Raymond Lim writes:
Do you have any recommendations on clustering and binary models? My particular problem is I’m running a firm fixed effect logit and want to cluster by industry-year (every combination of industry-year). My control variable of interest in measured by industry-year and when I cluster by industry-year, the standard errors are 300x larger than when I don’t cluster. Strangely, this problem only occurs when doing logit and not OLS (linear probability). Also, clustering just by field doesn’t blow up the errors. My hunch is it has something to do with the non-nested structure of year, but I don’t understand why this is only problematic under logit and not OLS.
I’d recommend including four multilevel variance parameters, one for firm, one for industry, one for year, and one for industry-year. (In lmer, that’s (1 | firm) + (1 | industry) + (1 | year) + (1 | industry.year)). No need to include (1 | firm.year) since in your data this is the error term. Try some varying slopes too.
If you have a lot of firms, you might first try the secret weapon, fitting a model separately for each year. Or if you have a lot of years, break the data up into 5-year periods and do the above analysis separately for each half-decade. Things change over time, and I’m always wary of models with long time periods (decades or more). I see this a lot in political science, where people naively think that they can just solve all their problems with so-called “state fixed effects,” as if Vermont in 1952 is anything like Vermont in 2008.

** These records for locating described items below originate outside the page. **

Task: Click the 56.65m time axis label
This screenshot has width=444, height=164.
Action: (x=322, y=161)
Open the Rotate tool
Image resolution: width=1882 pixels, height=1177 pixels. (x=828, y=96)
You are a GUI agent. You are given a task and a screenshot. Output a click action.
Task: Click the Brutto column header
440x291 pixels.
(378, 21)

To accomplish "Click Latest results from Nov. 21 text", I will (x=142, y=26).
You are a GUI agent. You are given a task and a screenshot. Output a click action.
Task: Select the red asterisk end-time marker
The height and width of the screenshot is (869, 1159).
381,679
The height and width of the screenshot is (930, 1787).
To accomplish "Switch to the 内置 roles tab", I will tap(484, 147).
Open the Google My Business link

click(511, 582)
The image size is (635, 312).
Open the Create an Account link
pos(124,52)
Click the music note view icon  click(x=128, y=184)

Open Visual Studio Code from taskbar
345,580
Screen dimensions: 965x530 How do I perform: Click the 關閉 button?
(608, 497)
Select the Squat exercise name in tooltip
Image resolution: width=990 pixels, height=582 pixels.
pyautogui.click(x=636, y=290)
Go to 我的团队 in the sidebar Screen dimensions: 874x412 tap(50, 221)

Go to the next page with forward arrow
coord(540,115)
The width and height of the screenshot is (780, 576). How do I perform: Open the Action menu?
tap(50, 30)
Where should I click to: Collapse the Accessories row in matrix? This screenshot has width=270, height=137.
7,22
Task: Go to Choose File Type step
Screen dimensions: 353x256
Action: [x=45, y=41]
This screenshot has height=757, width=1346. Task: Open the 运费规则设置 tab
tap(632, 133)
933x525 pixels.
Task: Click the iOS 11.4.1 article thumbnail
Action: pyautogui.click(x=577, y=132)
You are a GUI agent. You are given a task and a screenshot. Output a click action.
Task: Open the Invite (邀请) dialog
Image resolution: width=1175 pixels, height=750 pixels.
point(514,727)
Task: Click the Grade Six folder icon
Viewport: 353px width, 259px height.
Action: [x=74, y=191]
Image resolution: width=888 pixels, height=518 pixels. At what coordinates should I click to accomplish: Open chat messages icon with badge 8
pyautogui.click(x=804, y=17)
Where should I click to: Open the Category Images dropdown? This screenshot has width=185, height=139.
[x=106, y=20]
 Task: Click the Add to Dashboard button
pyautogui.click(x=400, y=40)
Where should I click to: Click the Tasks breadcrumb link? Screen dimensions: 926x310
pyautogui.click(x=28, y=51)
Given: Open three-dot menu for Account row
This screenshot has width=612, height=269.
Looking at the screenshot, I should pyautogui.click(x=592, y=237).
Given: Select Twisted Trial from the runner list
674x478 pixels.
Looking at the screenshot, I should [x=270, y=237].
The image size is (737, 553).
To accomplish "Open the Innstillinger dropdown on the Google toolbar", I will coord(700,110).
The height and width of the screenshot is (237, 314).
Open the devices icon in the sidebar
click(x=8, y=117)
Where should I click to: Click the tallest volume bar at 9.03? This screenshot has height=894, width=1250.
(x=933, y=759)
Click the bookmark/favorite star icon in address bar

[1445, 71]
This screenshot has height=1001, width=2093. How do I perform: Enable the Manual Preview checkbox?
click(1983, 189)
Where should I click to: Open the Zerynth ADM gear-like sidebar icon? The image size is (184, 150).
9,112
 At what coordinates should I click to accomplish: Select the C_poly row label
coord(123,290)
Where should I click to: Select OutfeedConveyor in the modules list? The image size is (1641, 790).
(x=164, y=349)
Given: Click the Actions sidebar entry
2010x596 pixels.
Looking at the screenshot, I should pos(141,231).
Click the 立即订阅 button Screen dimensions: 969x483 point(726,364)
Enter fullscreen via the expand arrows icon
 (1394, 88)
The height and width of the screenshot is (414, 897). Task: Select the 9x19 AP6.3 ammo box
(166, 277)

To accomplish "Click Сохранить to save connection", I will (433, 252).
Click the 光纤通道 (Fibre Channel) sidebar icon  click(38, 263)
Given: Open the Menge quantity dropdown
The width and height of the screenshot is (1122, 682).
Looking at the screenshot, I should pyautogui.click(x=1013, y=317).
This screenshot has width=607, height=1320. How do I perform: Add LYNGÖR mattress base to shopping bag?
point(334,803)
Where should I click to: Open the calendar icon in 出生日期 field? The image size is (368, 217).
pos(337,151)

My other recommendation is to build up your model from simple parts and try to identify exactly where your procedure is blowing up. We have a graph in ARM that makes this point. (Masanao and Yu-Sung know what graph I’m talking about.)
(Political scientist here) A good deal of the rare events data I use do not contain enough observations to break up into five year sets and do not contain a normally distributed number of 1s. Could you suggest a rule of thumb for dividing data with, say, 400 observations over a 40 year period? I realize this question is self-serving, and you'd probably need more specific information to make any hard suggestions, but I imagine others (especially in PS) could get some mileage out of exploring the trade-offs between capturing omitted, time-dependent factors within the separately estimated datasets and generating estimates with the full dataset, which would be insensitive to (possibly important) temporal differences across the years. Thanks!
When you say fixed effects logit do you mean conditional logit (e.g. as implemented with xtlogit in Stata) or a logit model with dummy variables? If the former, then there's no reason to expect similarities with OLS because identification is potentially based on a small subset of the data (e.g. excluding any units that don't have variation in the outcome variable). If the former, you need to be careful about whether the data are deep enough to get good estimates on the dummy variables. In either case, if you really are seeing a 300-fold increase in your standard errors, then you are probably trying to model more than what the data will allow (I suspect sparseness), and somehow OLS is masking that fact. Thus, I think you'd want to try to simplify things as much as possible.
Masanao and Yu-sung, please direct me to the graph that Andrew refered to i.e on which page of ARM?
Presumably "clutering" should be "clustering".
(All the pedants who spotted this are presumably waiting for some other pedant to post first.)